Keywords: benchmarking, BGISEQ-500, HiSeq3000, metagenome

Introduction

Technological advancements and improvements in next-generation sequencing have allowed for the exploration of complex and previously unknown marine microbial communities, which constitute the largest and most stable ecosystem on earth. Studies such as the Tara Oceans project [1] have enabled the discovery of so-called microbial dark matter [2] or unculturable microbial communities. The main challenge in metagenomics study is to identify low-abundance microbes, which highly depends on the accuracy and precision of short-reads sequencing platforms. While short reads may introduce sequencing errors, high coverage can compensate these errors in subsequent downstream analysis [3]. Short read sequencing platform such as Illumina HiSeq3000 platform can generate 1 tera-basepairs (Tbp) of sequence data which corresponds to 3.33 billion paired-end (PE) reads (150 bp) in a single run and is based on sequencing by synthesis chemistry. It has already been the preferred choice for shotgun metagenomics studies due to their affordability and low error rates [4].

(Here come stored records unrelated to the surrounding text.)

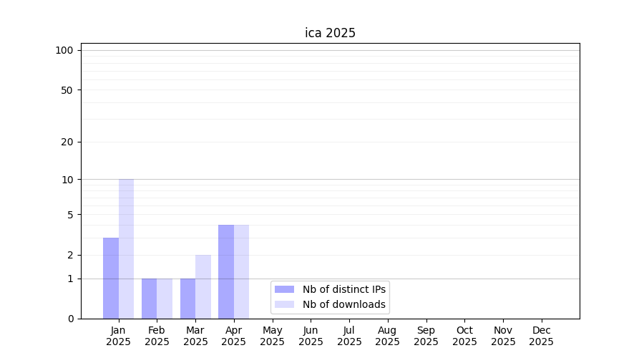Click the March distinct IPs bar
644x358 pixels.
tap(187, 299)
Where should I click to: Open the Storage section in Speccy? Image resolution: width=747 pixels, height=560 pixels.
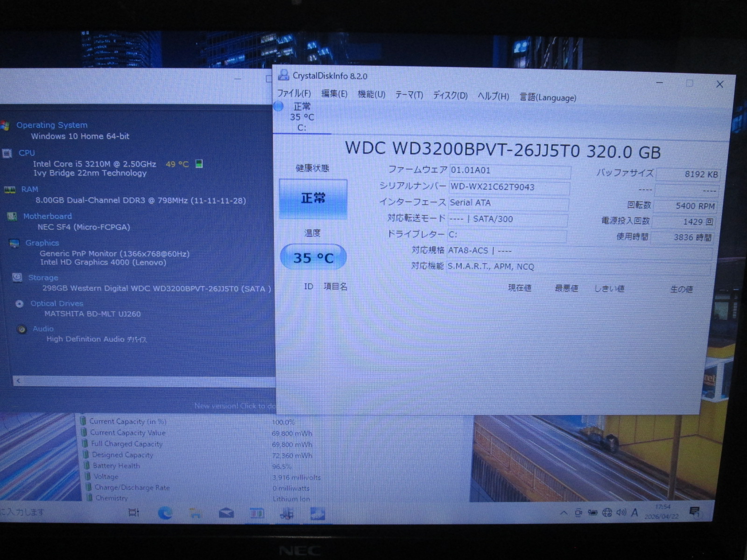click(x=43, y=278)
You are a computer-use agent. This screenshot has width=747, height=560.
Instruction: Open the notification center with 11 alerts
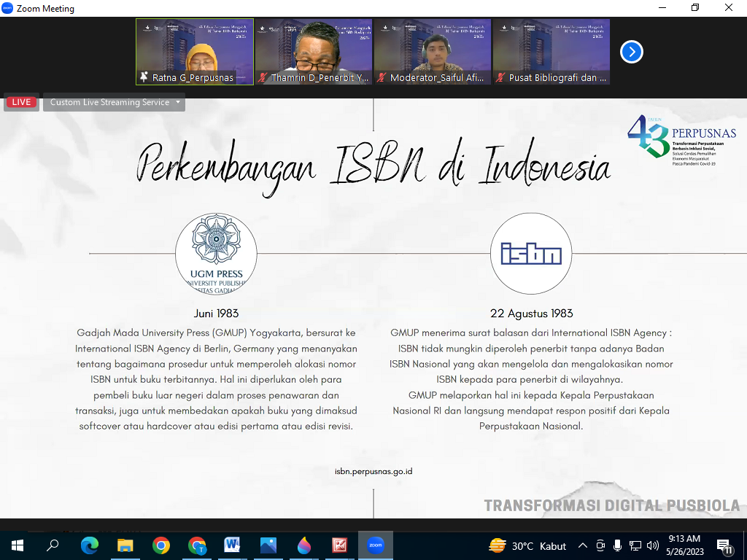tap(725, 545)
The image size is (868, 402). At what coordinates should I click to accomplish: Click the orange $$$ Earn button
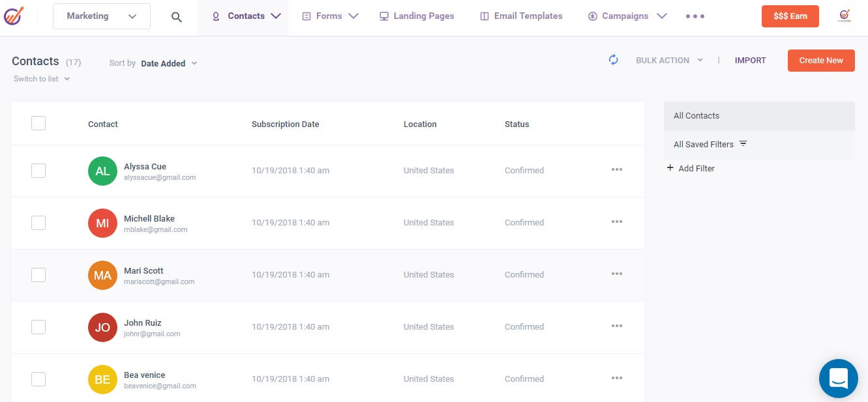click(x=790, y=16)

The BGISEQ-500 platform, based on DNA Nanoball Technology, by the Beijing Genomics Institute (BGI) group in 2016, generates 1 Tbp of sequence data which corresponds to 5 million PE reads (100 bp) in a single run while minimizing amplification errors. DNA Nanoball Technology incorporates customized combined probe-anchor synthesis technology with MGI Tech Co., Ltd's proprietary base-calling software. Several studies have compared the BGI’s platform performance with Illumina’s platform in different areas of omics studies such as transcriptome, small RNA sequencing including metagenomics studies [5-7].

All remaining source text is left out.